▶ **The problem**
Your answer should be an exact copy of the lines from the one holding "Given: Click the" to the end of the material below, pictures left out.

▶ **Data provided**
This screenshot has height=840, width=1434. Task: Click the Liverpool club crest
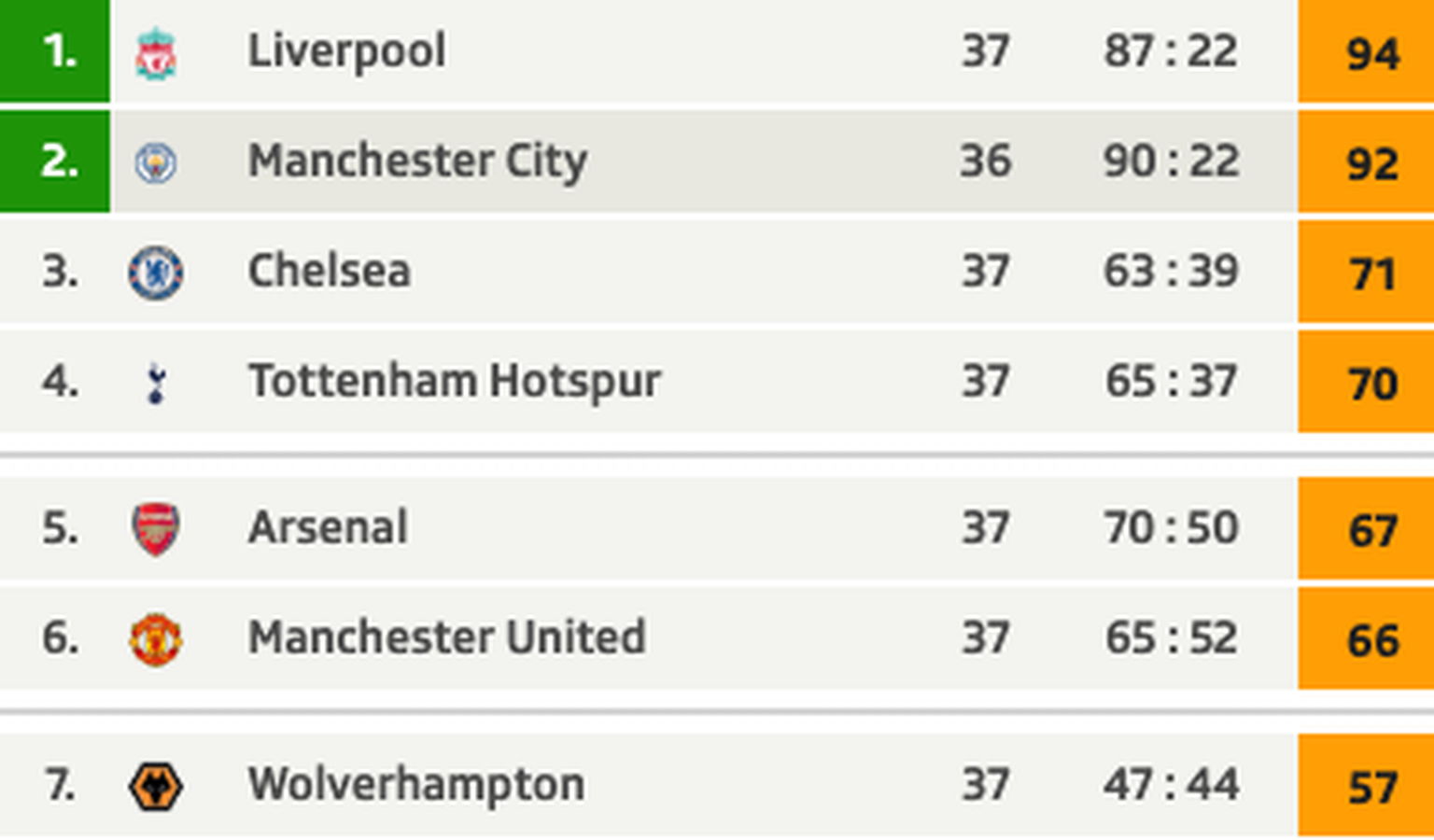click(x=156, y=53)
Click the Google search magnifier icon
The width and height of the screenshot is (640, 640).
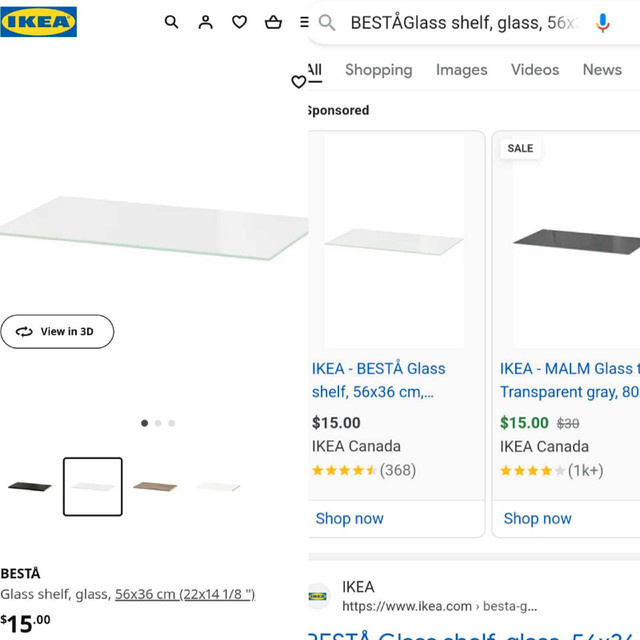pyautogui.click(x=327, y=22)

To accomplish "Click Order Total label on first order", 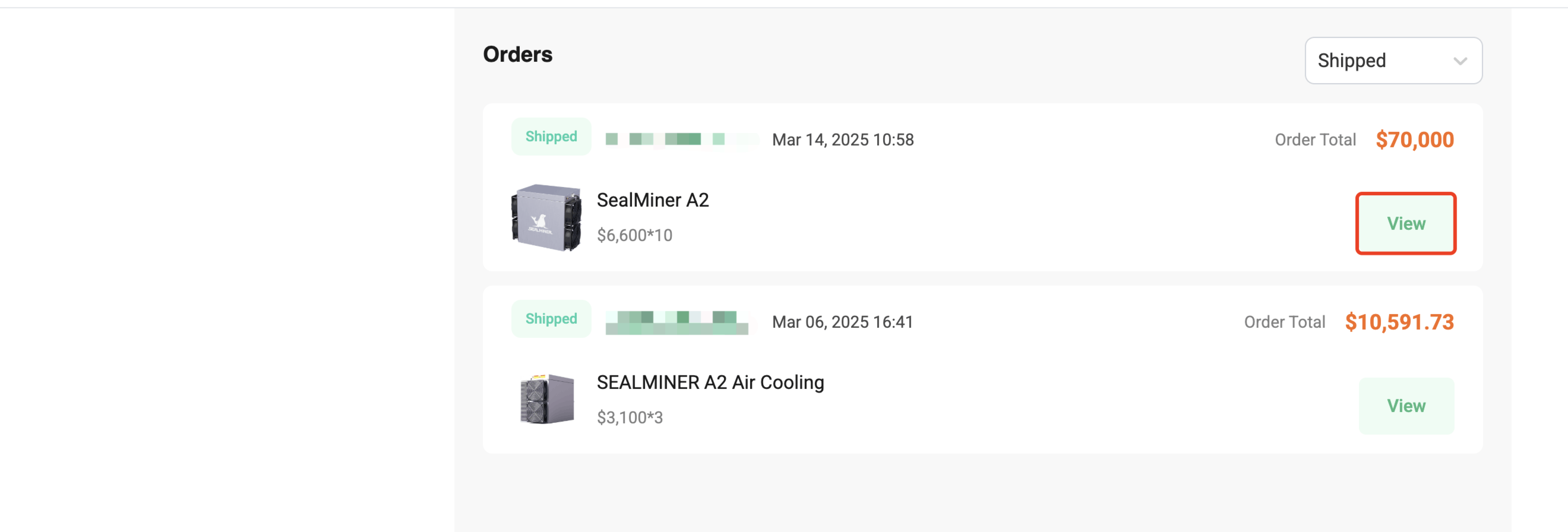I will click(1315, 140).
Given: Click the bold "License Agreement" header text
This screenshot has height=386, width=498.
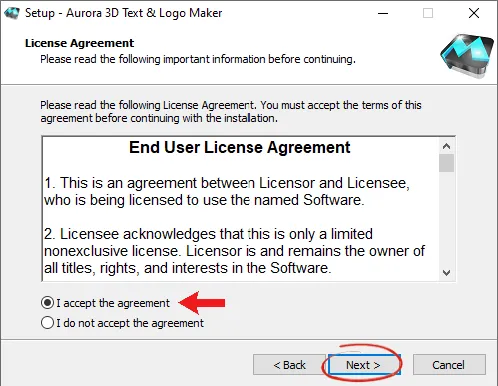Looking at the screenshot, I should point(79,43).
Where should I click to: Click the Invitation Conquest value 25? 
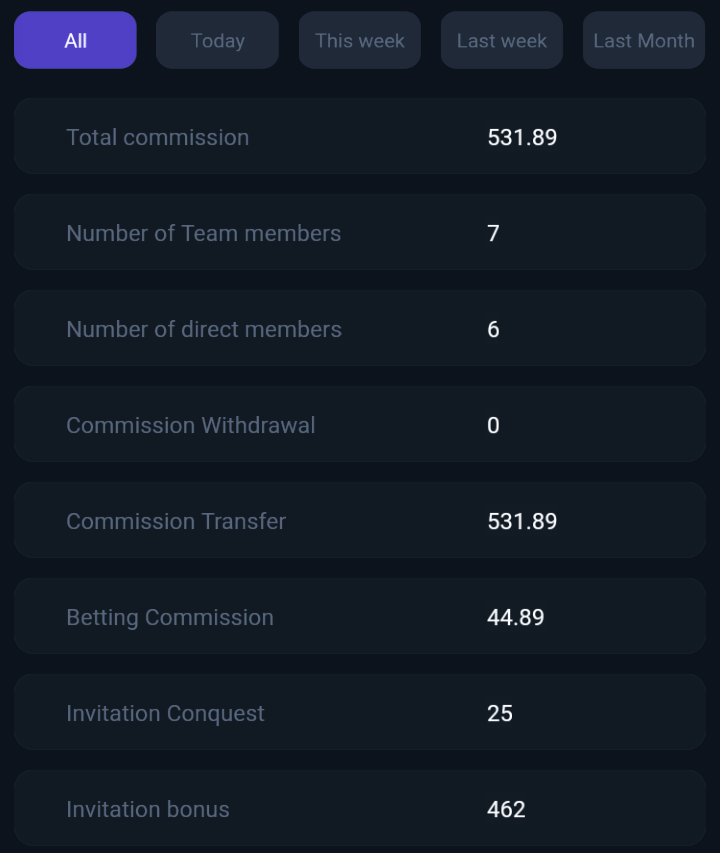click(x=500, y=714)
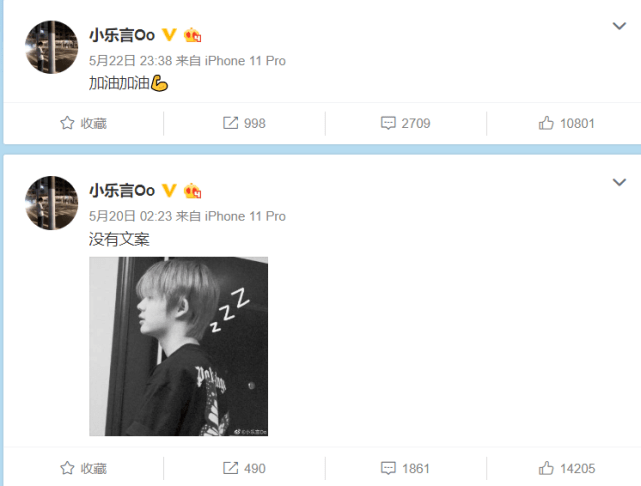The height and width of the screenshot is (486, 641).
Task: Open the black-and-white sleeping photo thumbnail
Action: coord(179,346)
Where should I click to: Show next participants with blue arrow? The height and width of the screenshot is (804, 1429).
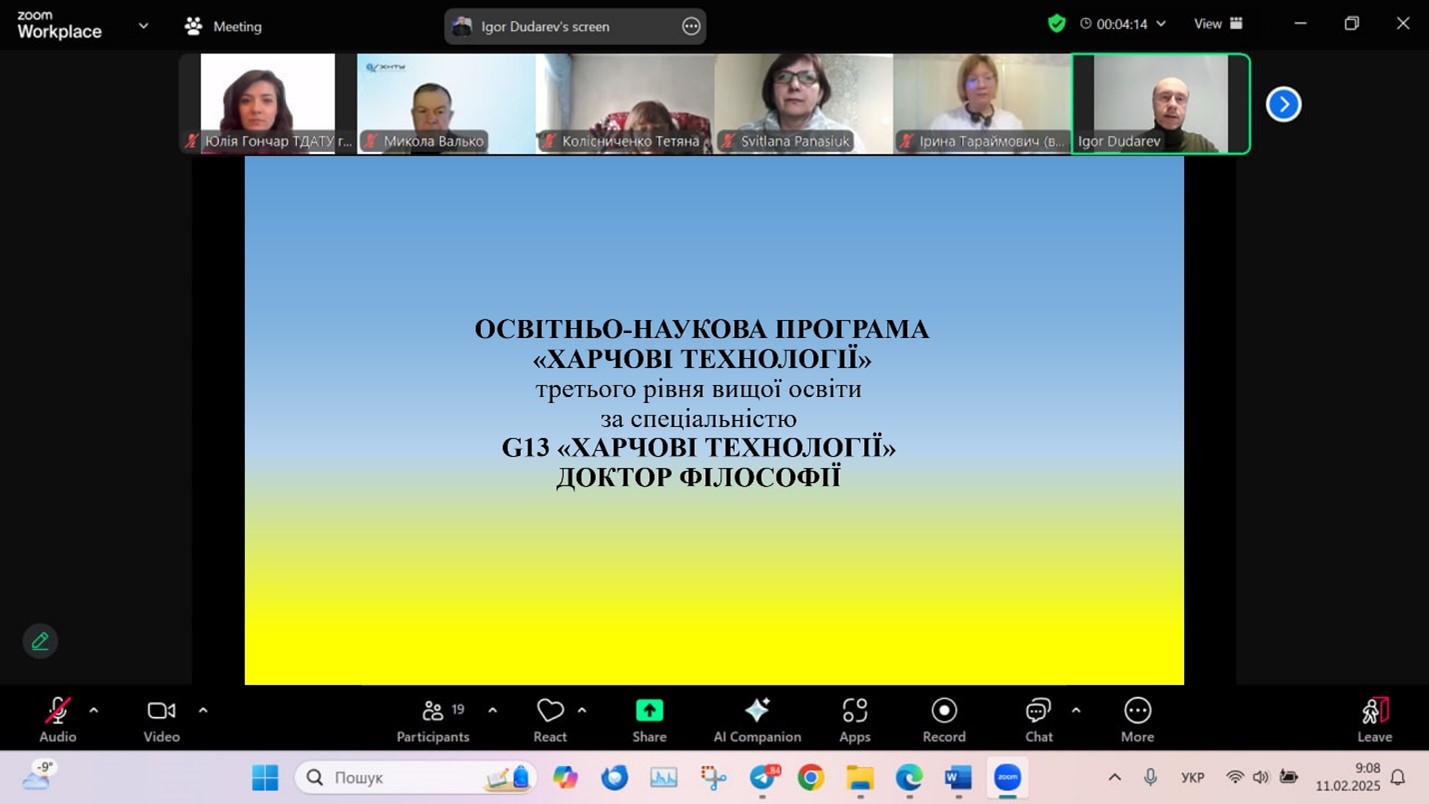click(1283, 104)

▶ **Problem solution**
Given: Click the bold "License Agreement" header text
This screenshot has height=386, width=498.
Looking at the screenshot, I should point(79,43).
Where should I click to: Click the Invitation Conquest value 25? 
click(x=500, y=714)
The height and width of the screenshot is (486, 641).
Task: Open the black-and-white sleeping photo thumbnail
Action: coord(179,346)
Where should I click to: Show next participants with blue arrow? The height and width of the screenshot is (804, 1429).
click(1283, 104)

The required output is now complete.